I had following case that,

kernel1<<<1,64>>>(param)

is slower than

kernel2<<<64,1>>>(param), where they are identical in operation.

Why kernel which has more single thread blocks work faster than the kernel which has single block with more thread?

Thank you.

Neither of these approaches os able to utilize more than just a fraction of the resources of your GPU, wasting most of them.

However, kernel2 can utilize multiple SMs for execution, while kernel1 only uses a single one.

That must be an unusual kernel. In the second case you have a severe case of arithmetic underutilization - only one SIMD lane is used. Number of warps running per SM, however, is not smaller.

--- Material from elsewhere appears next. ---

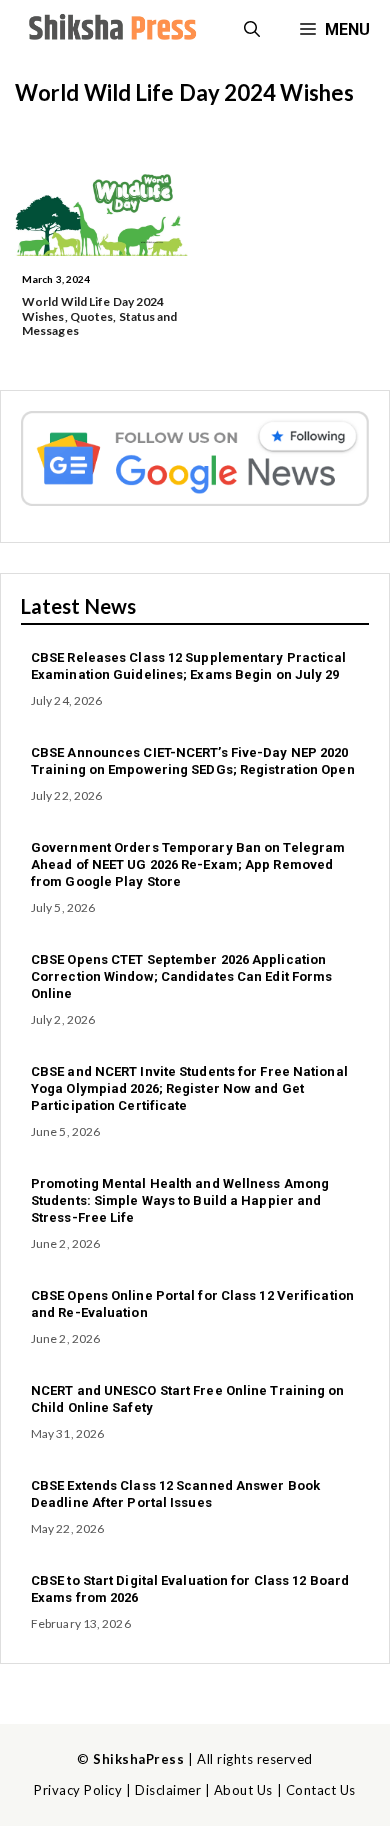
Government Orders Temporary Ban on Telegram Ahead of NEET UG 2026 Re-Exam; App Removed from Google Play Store (188, 864)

I think this is a good question, and neither tera nor vvolkov really answered it.
I’m still battling to really understand the architecture, and I don’t have the answer to your question, but let me develop it…

A block is only executed by one streaming multiprocessor. If you launch more threads for a block than the number of streaming processors of this block, the excess threads will be hold by hardware threads of the streaming processors (I think they can load data), but have to wait for their turn to be computed. If you launch more threads in a block than the total number of hardware thread lying in all the streaming processors of a streaming multiprocessors, I guess the excess threads are put in some sort of queue.

Likewise, if you launch more blocks than the number of streaming multiprocessors that you have on your card, I think the excess blocks are also put in a queue and wait for their turn.

Now, if I’m right, the fact that <<<1,64>>> is slower than <<<64,1>>> would mean that you have a lot of streaming multiprocessors, with fewer streaming processors inside. As a result, launching a lot of threads in one block create sort of a longer queue of processes waiting for their turn, than when you launch a lot of blocks of only one thread…

Actually, I don’t know.
I just tried…
I’d like to see some seasoned CUDA programmer answering this question!

Because threads in different blocks run asynchronously and threads in same blocks are synchronized. It is quite common.

Note, however, that <<<64,1>>> is often same as <<<64,32>>> because you can’t have less than 1 warp per block.